INFORMATION PROVIDED:
━━━━━━
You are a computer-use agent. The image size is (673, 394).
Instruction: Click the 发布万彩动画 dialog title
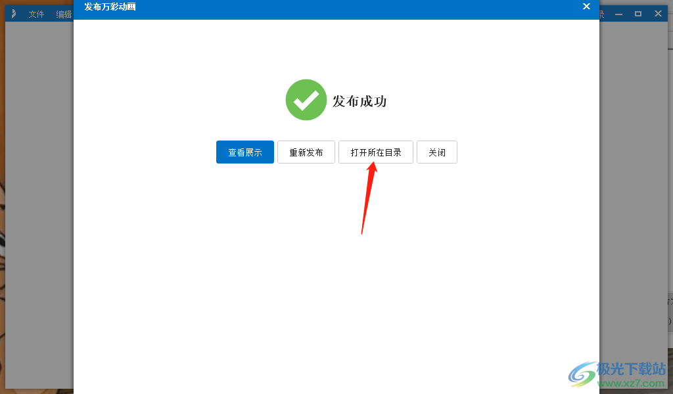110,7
━━━━━━
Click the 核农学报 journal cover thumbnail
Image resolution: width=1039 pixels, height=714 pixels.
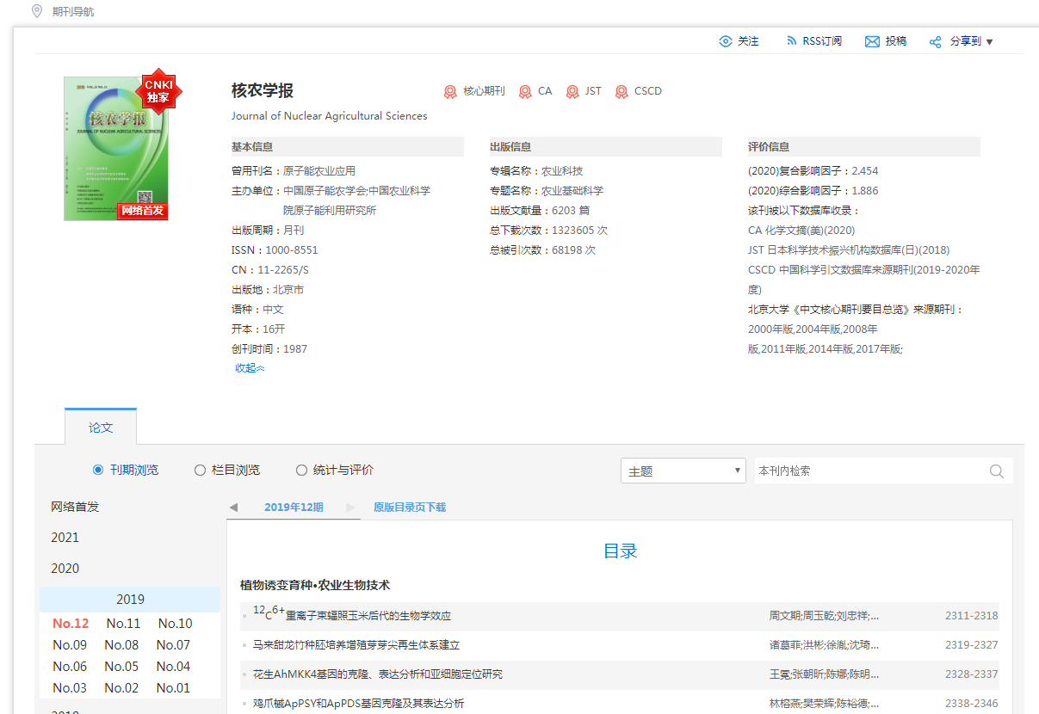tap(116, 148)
━━━━━━
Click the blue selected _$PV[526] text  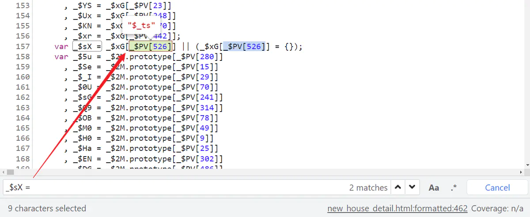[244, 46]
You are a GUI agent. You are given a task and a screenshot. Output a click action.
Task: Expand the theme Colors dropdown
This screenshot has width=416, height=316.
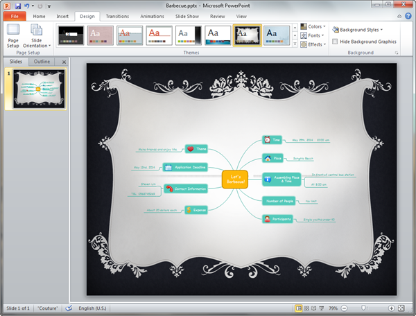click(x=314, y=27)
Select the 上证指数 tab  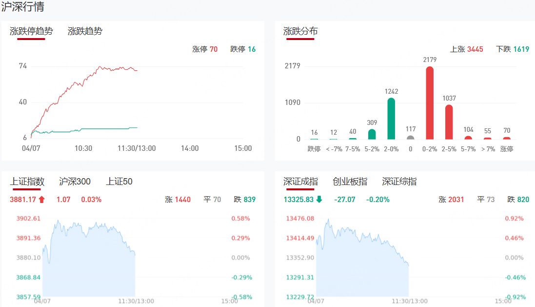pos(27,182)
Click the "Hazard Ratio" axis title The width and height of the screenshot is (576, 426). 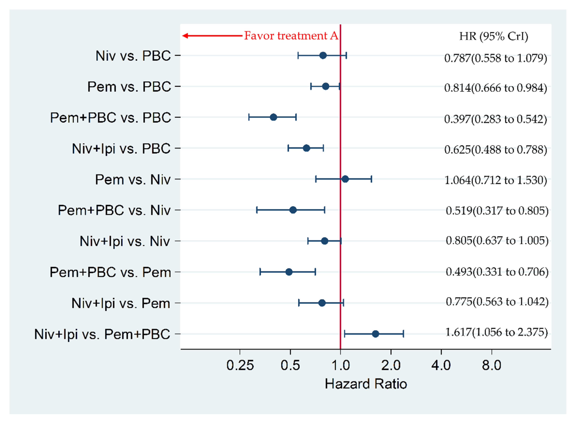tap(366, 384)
━━━━━━
DIRECTIONS:
Pick out all lines from the data above in which the word "agent" appears.

RESULT BELOW:
You are a computer-use agent. The image size is (673, 394).
You are a GUI agent. You are given a task and a screenshot. Output a click action.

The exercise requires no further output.